Stated task:
Write out every row below word for word, leaving out the pictures.

Extracted material:
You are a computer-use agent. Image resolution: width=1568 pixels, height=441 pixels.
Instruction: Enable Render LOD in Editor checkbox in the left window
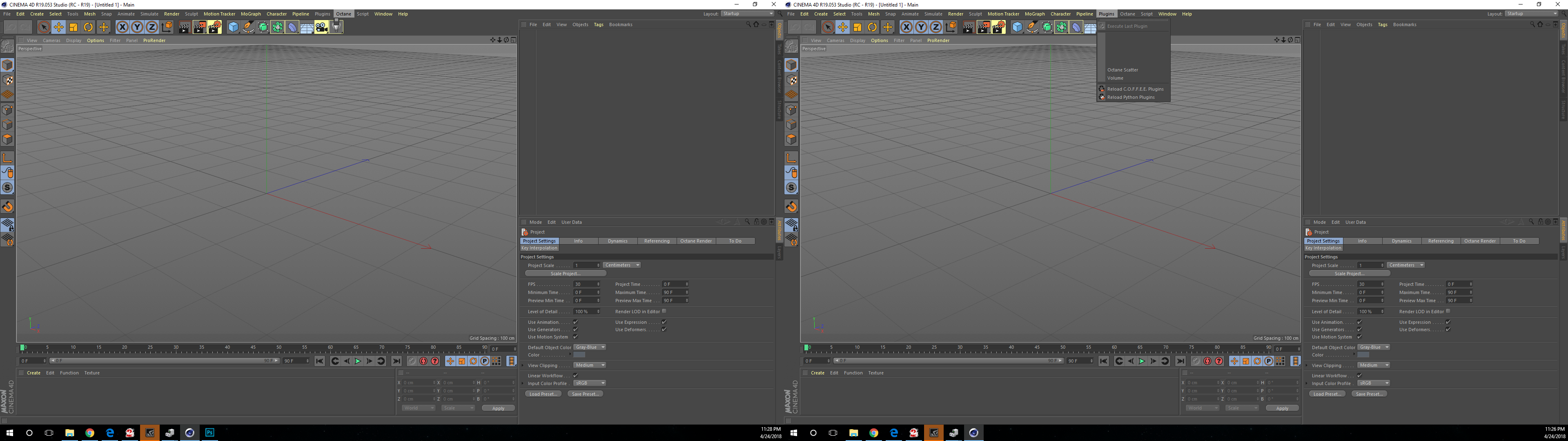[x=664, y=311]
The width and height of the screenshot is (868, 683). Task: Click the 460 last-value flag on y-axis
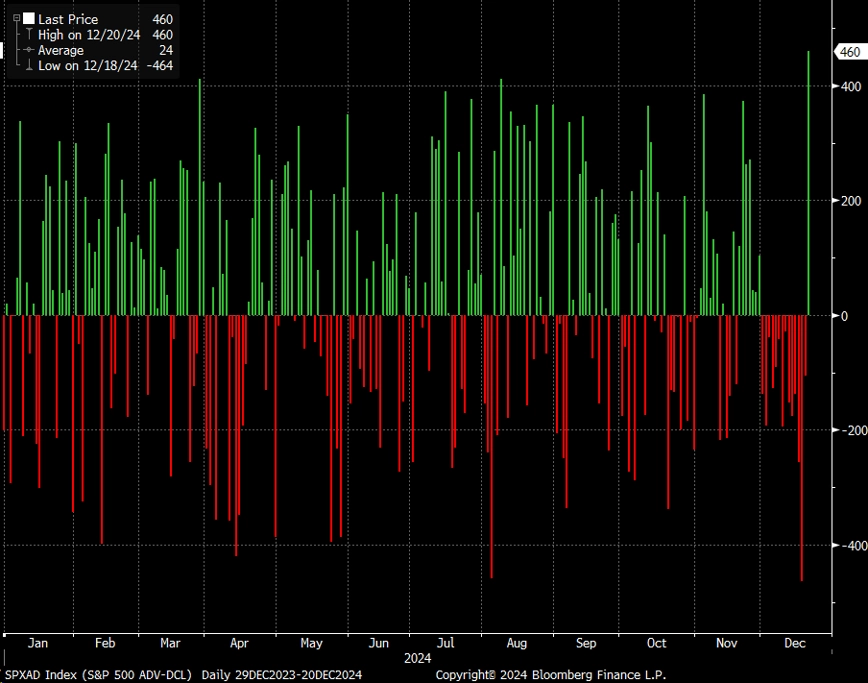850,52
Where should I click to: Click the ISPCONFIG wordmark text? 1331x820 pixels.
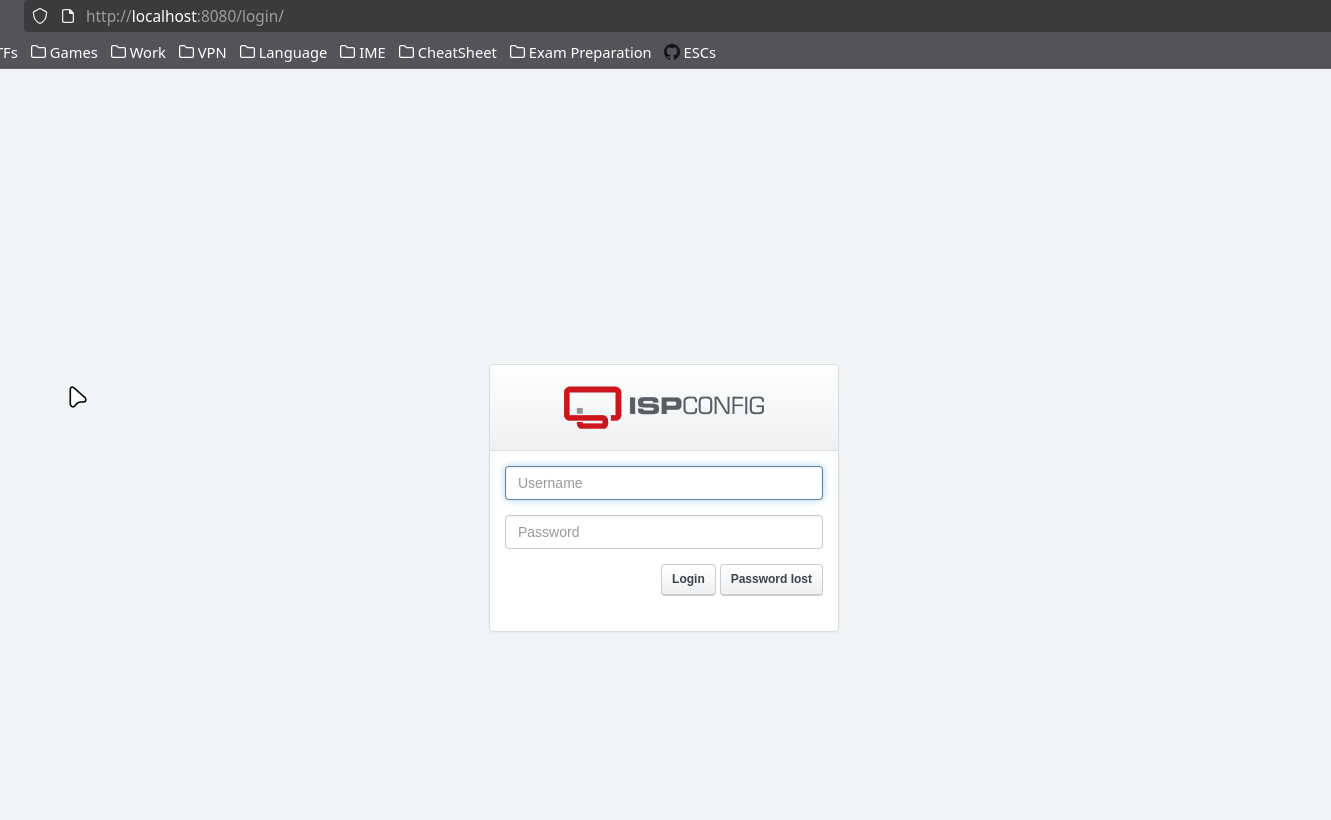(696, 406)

Result:
You are a computer-use agent. Image resolution: width=1568 pixels, height=441 pixels.
Instruction: Enable Render LOD in Editor checkbox in the left window
[x=664, y=311]
The width and height of the screenshot is (868, 683). Task: Click the 460 last-value flag on y-axis
850,52
Where should I click to: Click the ISPCONFIG wordmark text? 1331x820 pixels.
(696, 406)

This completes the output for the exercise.